Dataset entries
------------------------------------------------------------

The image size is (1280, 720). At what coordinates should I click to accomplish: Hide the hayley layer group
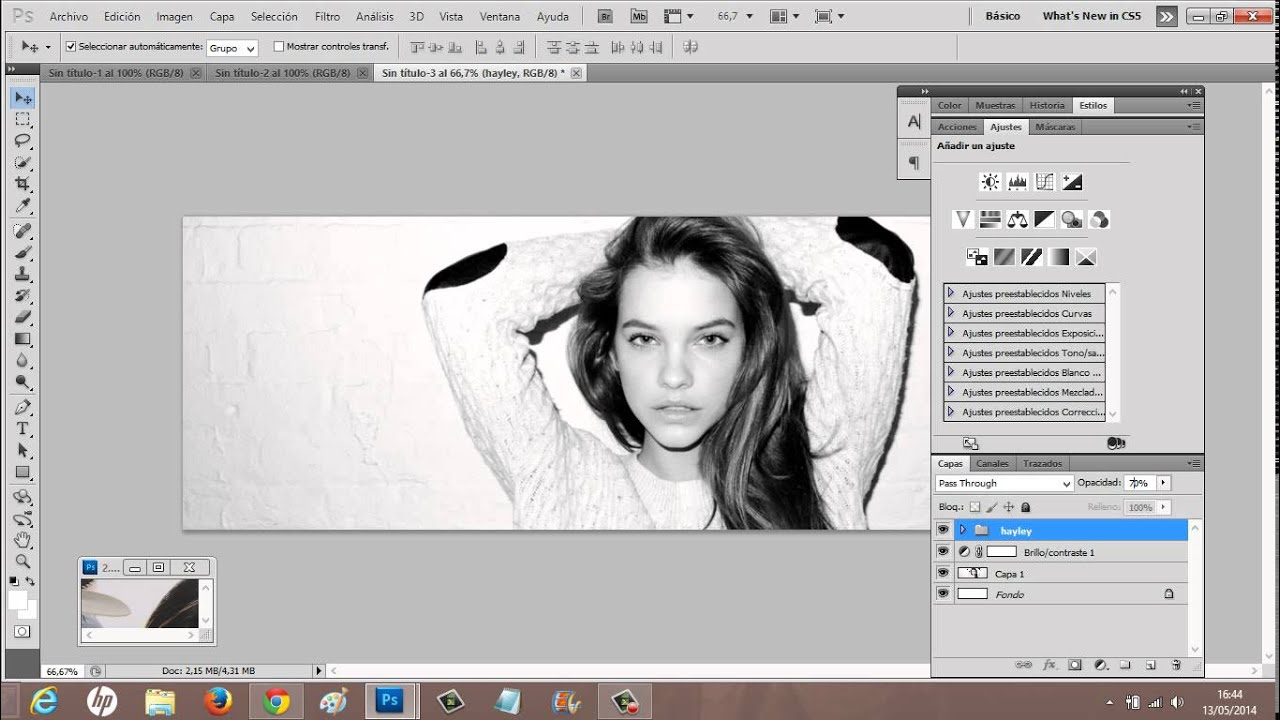(942, 530)
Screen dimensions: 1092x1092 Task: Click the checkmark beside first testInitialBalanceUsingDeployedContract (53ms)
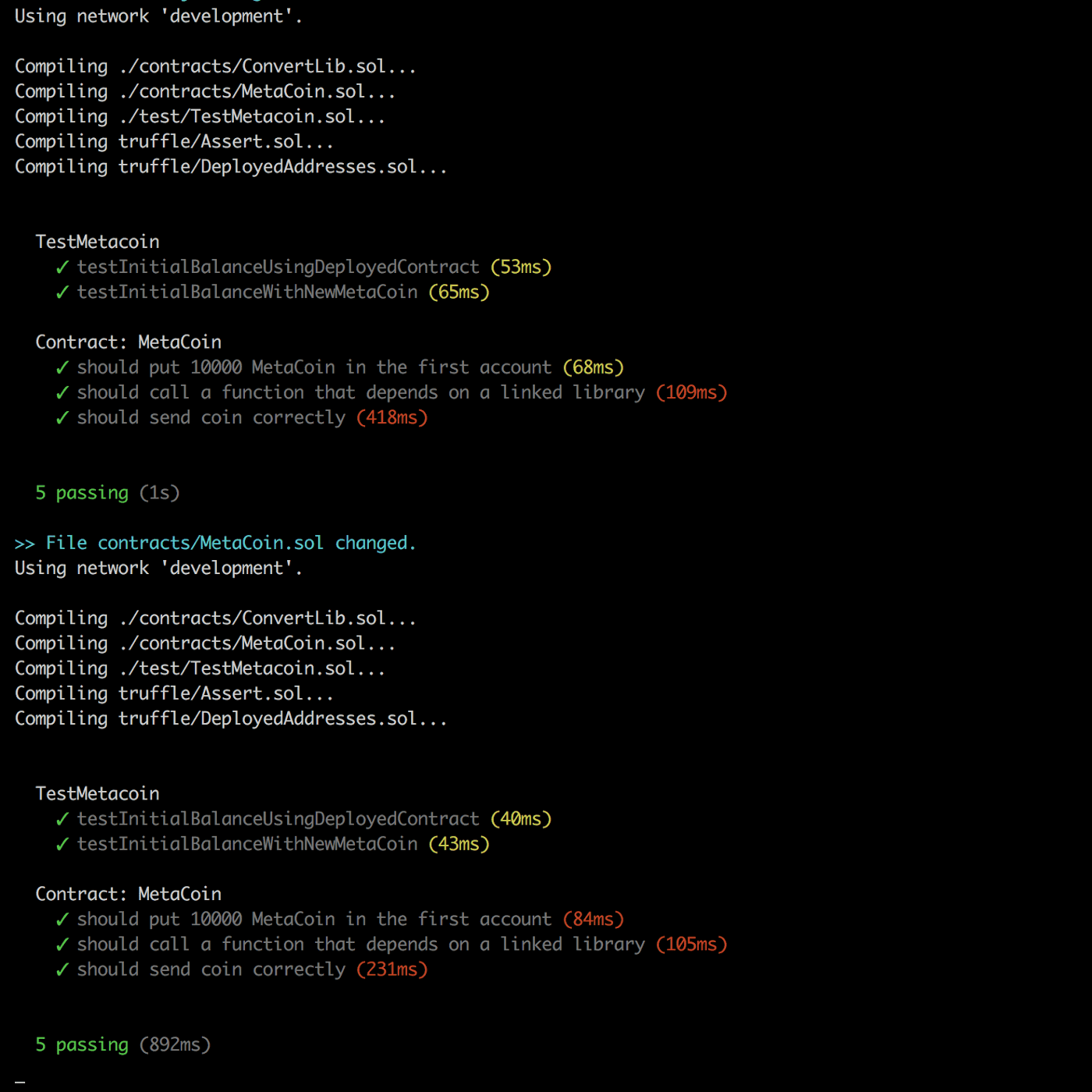[x=62, y=268]
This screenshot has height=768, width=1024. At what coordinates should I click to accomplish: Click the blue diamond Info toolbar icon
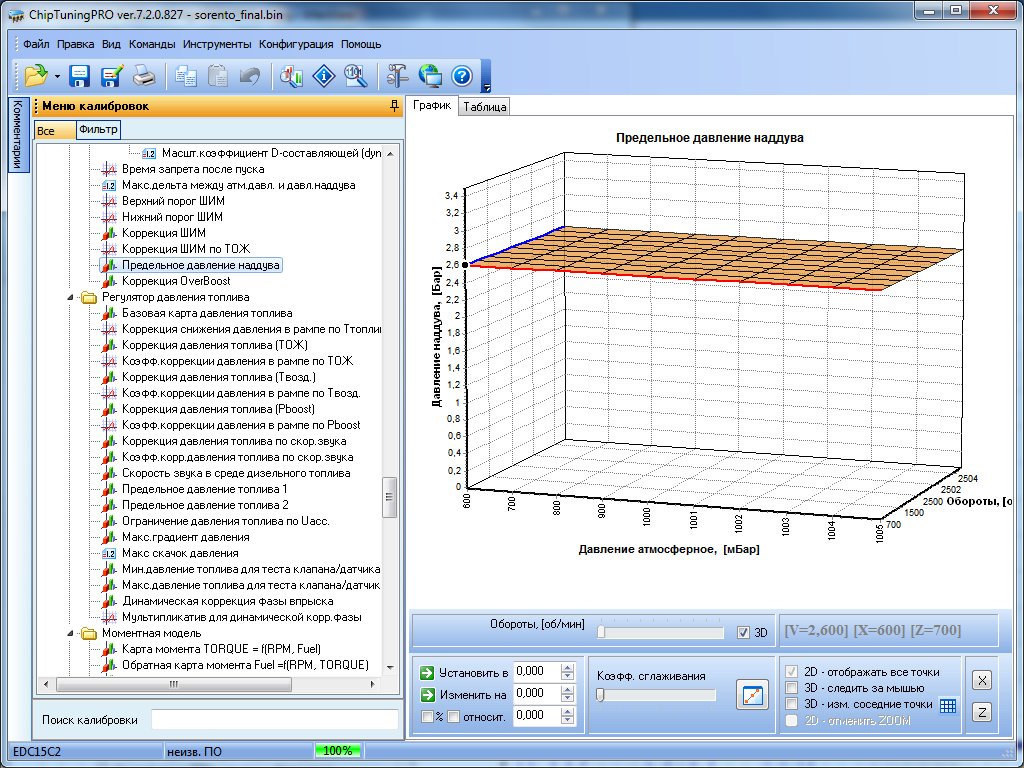pos(323,76)
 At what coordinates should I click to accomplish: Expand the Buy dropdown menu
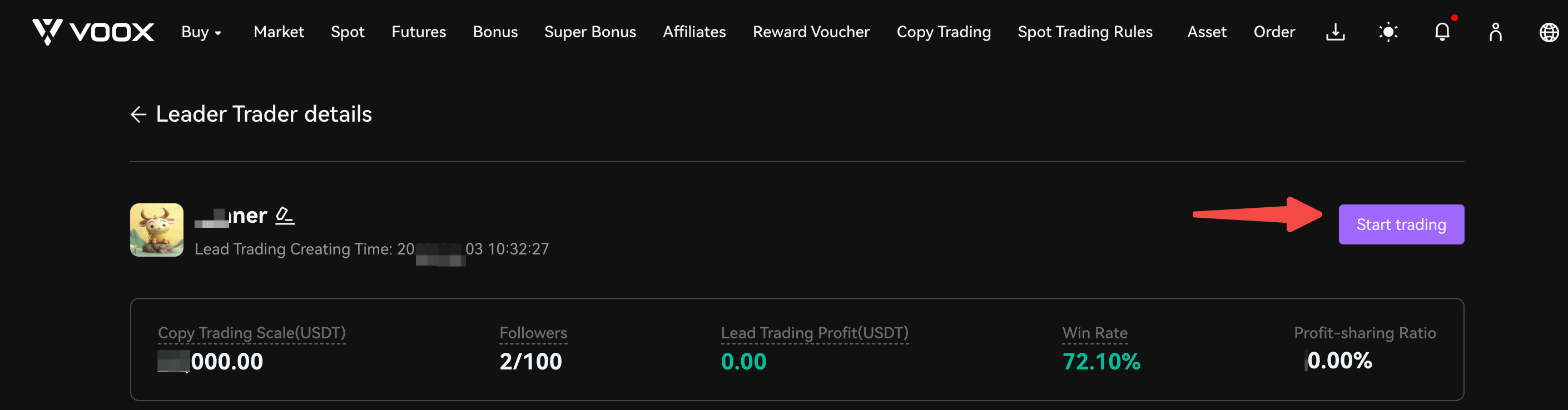pos(201,32)
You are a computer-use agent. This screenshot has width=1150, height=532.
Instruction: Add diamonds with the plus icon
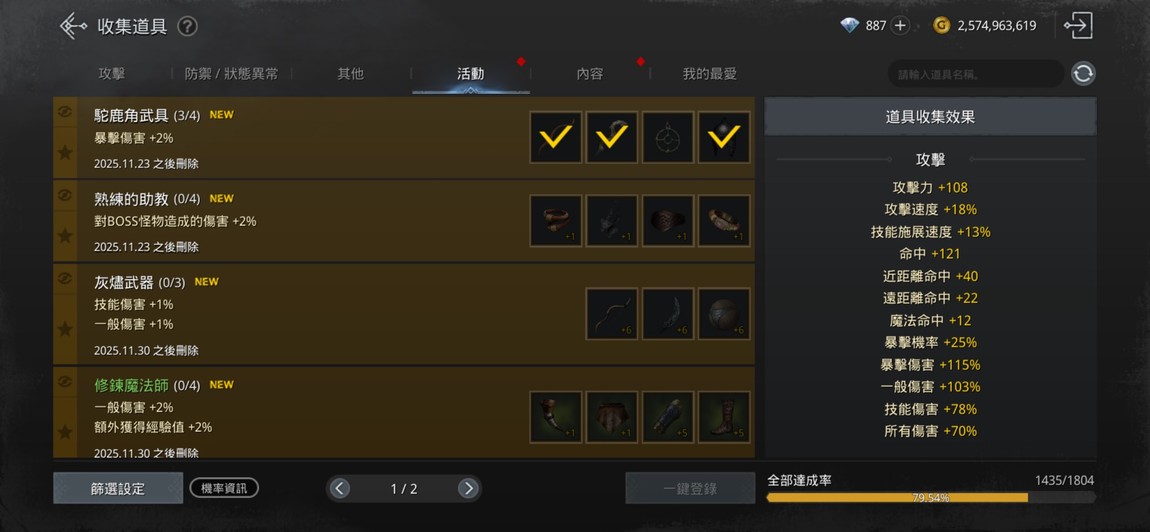(901, 26)
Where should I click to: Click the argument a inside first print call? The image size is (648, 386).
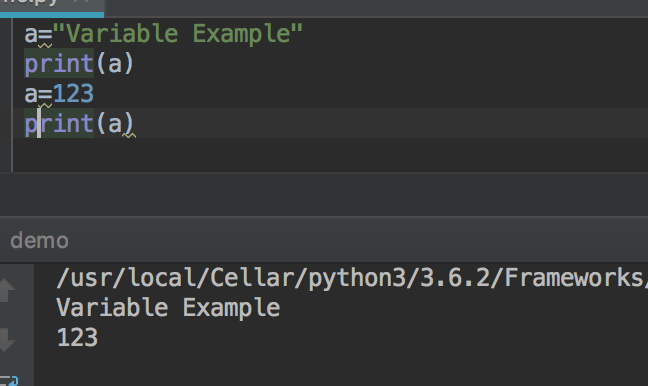[x=115, y=64]
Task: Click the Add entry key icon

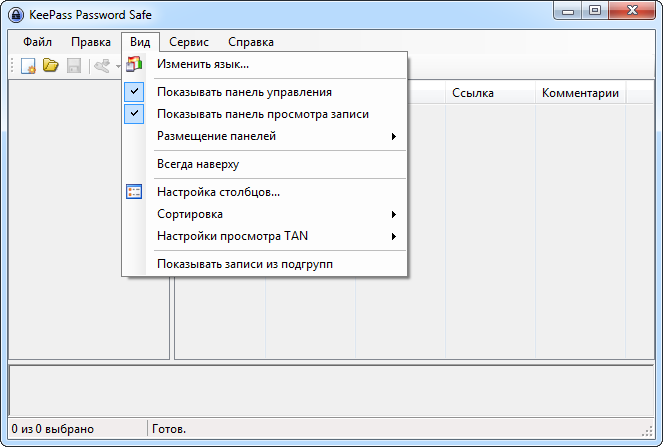Action: pos(101,66)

------------------------------------------------------------

With the pictures removed, please retype each record exactly.

--- The completed task ---
The image size is (1280, 720). At what coordinates should I click to accomplish: Hide the hayley layer group
(942, 530)
Screen dimensions: 1092x1092 Task: Click the checkmark beside first testInitialBalanceUsingDeployedContract (53ms)
[x=62, y=268]
This screenshot has height=768, width=1024. At what coordinates should I click to accomplish: Click the blue diamond Info toolbar icon
pos(323,76)
 At what coordinates should I click to accomplish: Expand the Buy dropdown menu
pos(201,32)
You are a computer-use agent. This screenshot has width=1150, height=532.
Instruction: Add diamonds with the plus icon
(901, 26)
Where should I click to: Click the argument a inside first print call? The image size is (648, 386).
[x=115, y=64]
Task: Click the Add entry key icon

Action: pos(101,66)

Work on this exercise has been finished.